基于GEO特发性肺动脉高压芯片数据的生物信息学分析

Bioinformatics Analysis of Idiopathic Pulmonary Arterial Hypertension Microarray Based on GEO Database

目的:运用生物信息学分析方法挖掘特发性肺动脉高压(idiopathic pulmonary arterial hypertension,IPAH)相关的关键基因并探讨其发病机制。方法:从GEO数据库中下载与IPAH相关的高通量基因表达谱芯片数据,用GEO2R在线分析平台挑选出健康人与IPAH有显著差异表达的基因;通过DAVID 6.8软件对所选择的差异表达基因进行GO功能富集分析和KEGG信号通路分析;并采用STRING、Cytoscape等工具对其进行蛋白质相互作用网的构建及可视化分析。结果:⑴通过分析得到116个差异表达基因,其中上调基因41个,下调基因75个。⑵GO功能富集分析发现这些基因主要参与氧气运输、小胶质细胞活化、血液凝固、趋化作用、神经元凋亡过程的正调控、炎性反应、cAMP反应等众多生物学过程。⑶KEGG信号通路结果主要富集在甲型流感、Toll样受体、细胞因子-细胞因子受体相互作用、趋化因子、单纯疱疹感染、EB病毒感染、破骨细胞分化、NF-kappa B等信号通路。⑷基于String数据库型筛选出9个得分较高的中心基因,包括CXCL8、JUN、CCR2、CXCR4、FPR2、HBE1、CX3CR1、PPBP和GPR183。Cytoscape软件的MCODE插件共筛选出三个显著模块,涉及基因主要参与细胞对激素刺激的反应、G蛋白耦联等生物学过程,通路主要富集在趋化因子、细胞因子-细胞因子受体相互作用、破骨细胞分化等。结论:生物信息学分析显示CXCL8、JUN、CCR2、CXCR4、FPR2、HBE1、CX3CR1、PPBP和GPR183可能是IPAH相关的重要候选基因,为该疾病进一步的功能研究提供了理论依据。

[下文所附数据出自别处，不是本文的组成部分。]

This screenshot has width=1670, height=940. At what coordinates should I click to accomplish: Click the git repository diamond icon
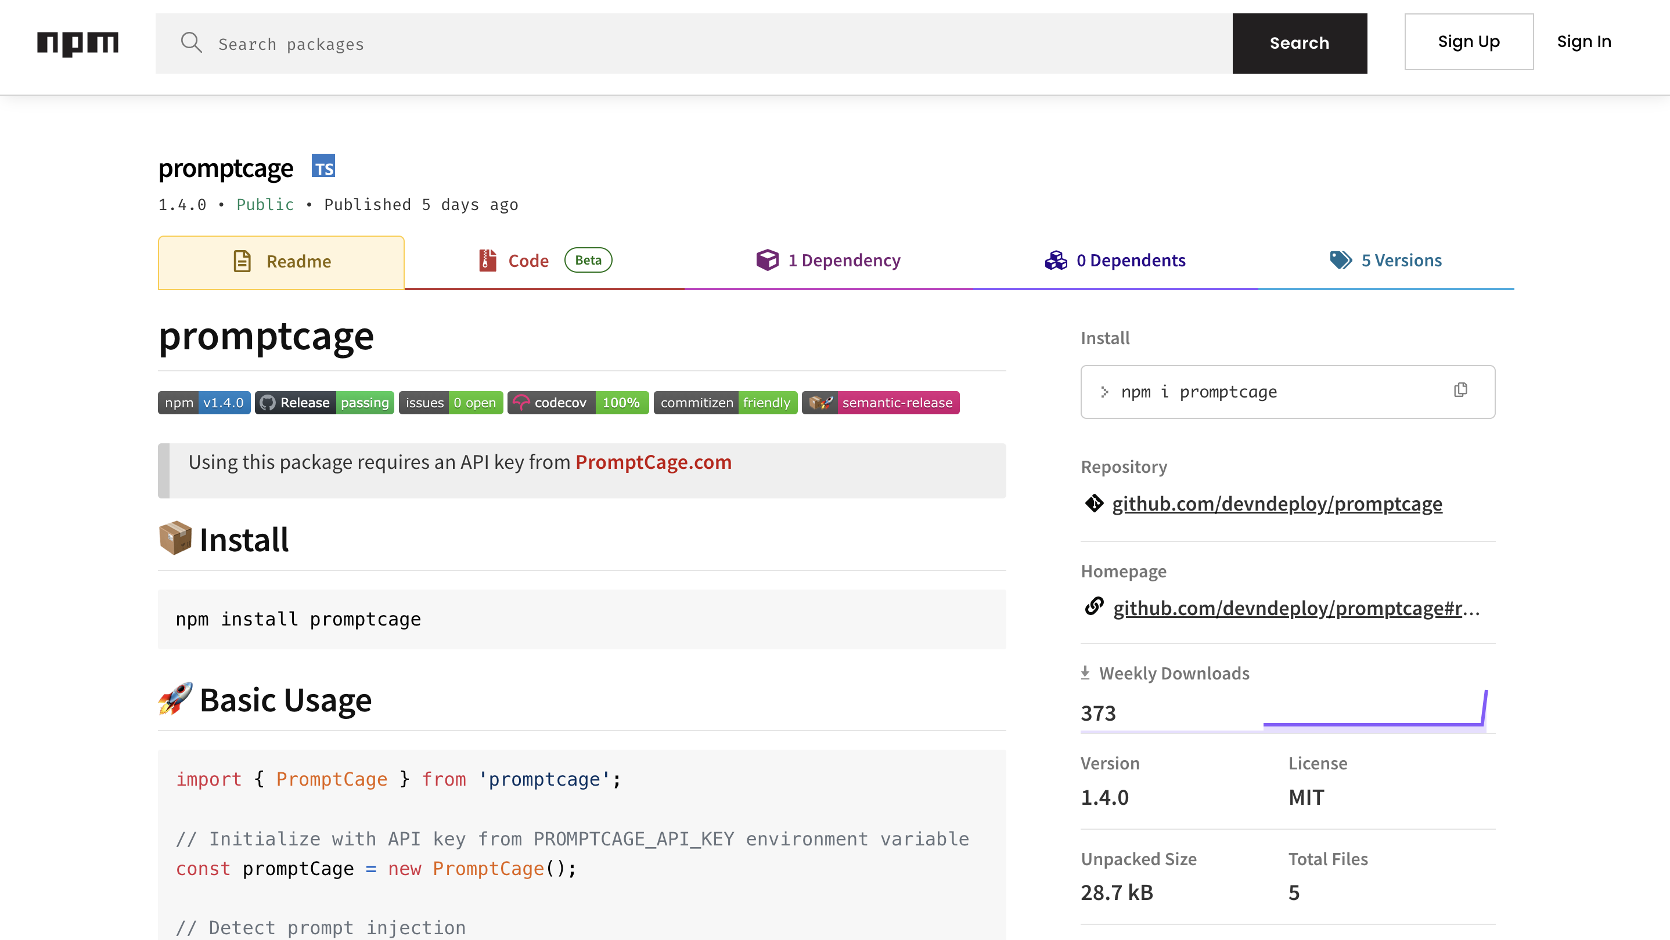(x=1094, y=503)
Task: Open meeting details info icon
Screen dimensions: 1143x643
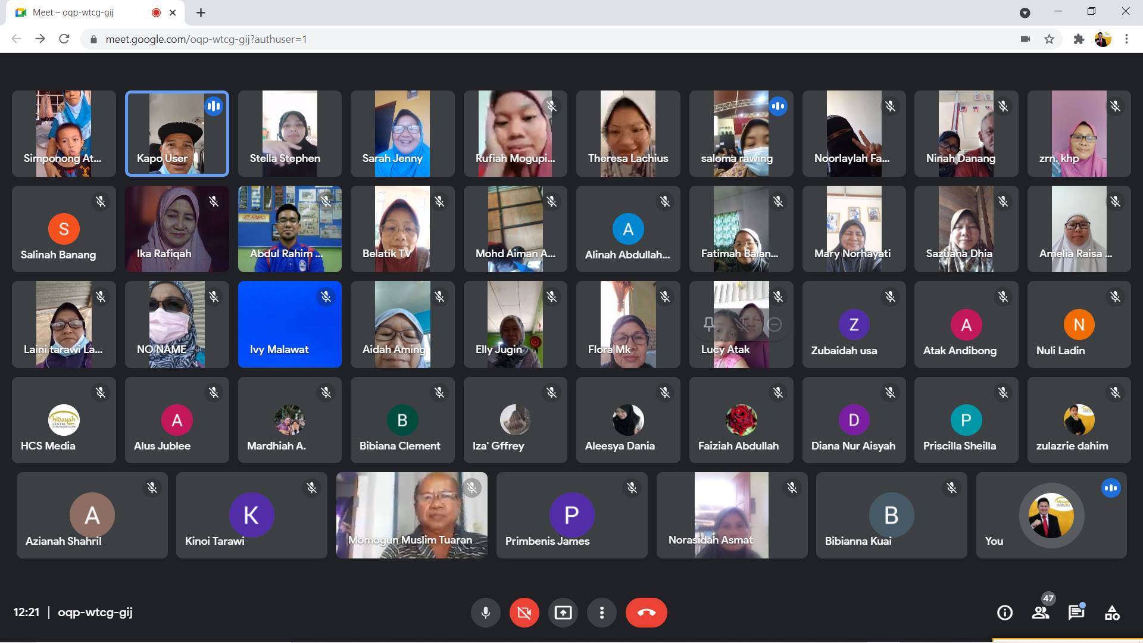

Objective Exploring the key genes related to the idiopathic pulmonary arterial hypertension(IPAH) by bioinformatics analysis and exploring its pathogenesis. Methods The high throughput gene expression profile data related to IPAH were downloaded from GEO database, and the genes with significant difference between healthy people and IPAH were selected by the online analysis platform of GEO2 R. The GO functional enrichment analysis and KEGG signal pathway analysis were carried out by DAVID 6.8 software. The protein-protein interaction(PPI) network was constructed and visualized by using String, Cytoscape and other tools. Results ⑴116 differentially expressed genes were identified, including 41 up-regulated genes and 75 down regulated genes. ⑵GO functional enrichment analysis showed that these genes were mainly involved in oxygen transport, microglia activation, blood coagulation, chemotaxis, positive regulation of neuronal apoptosis, inflammatory response, cAMP reaction, etc. ⑶KEGG signal pathway was mainly enriched in influenza A, Toll-like receptor, cytokine-cytokine receptor interaction, chemokines, herpes simplex infection, EB virus infection, osteoclast differentiation, NF-kappa B and so on. ⑷Based on the string database, nine central genes with high scores were screened, including CXCL8, JUN, CCR2, CXCR4, FPR2, HBE1, CX3 CR1, PPBP and GPR183. Three significant modules were screened out by Cytoscape software and MCODE plugin, which involved in cellular response to hormone stimulation, G-protein coupled receptor and other biological processes, and the pathway mainly enriched in chemokines, cytokine-cytokine receptor interaction, osteoclast differentiation and so on. Conclusion Bioinformatics analysis showed that CXCL8, JUN, CCR2, CXCR4, FPR2, HBE1, CX3 CR1, PPBP and GPR183 may be important candidate genes related to IPAH, which provides a theoretical basis for further functional study of the disease.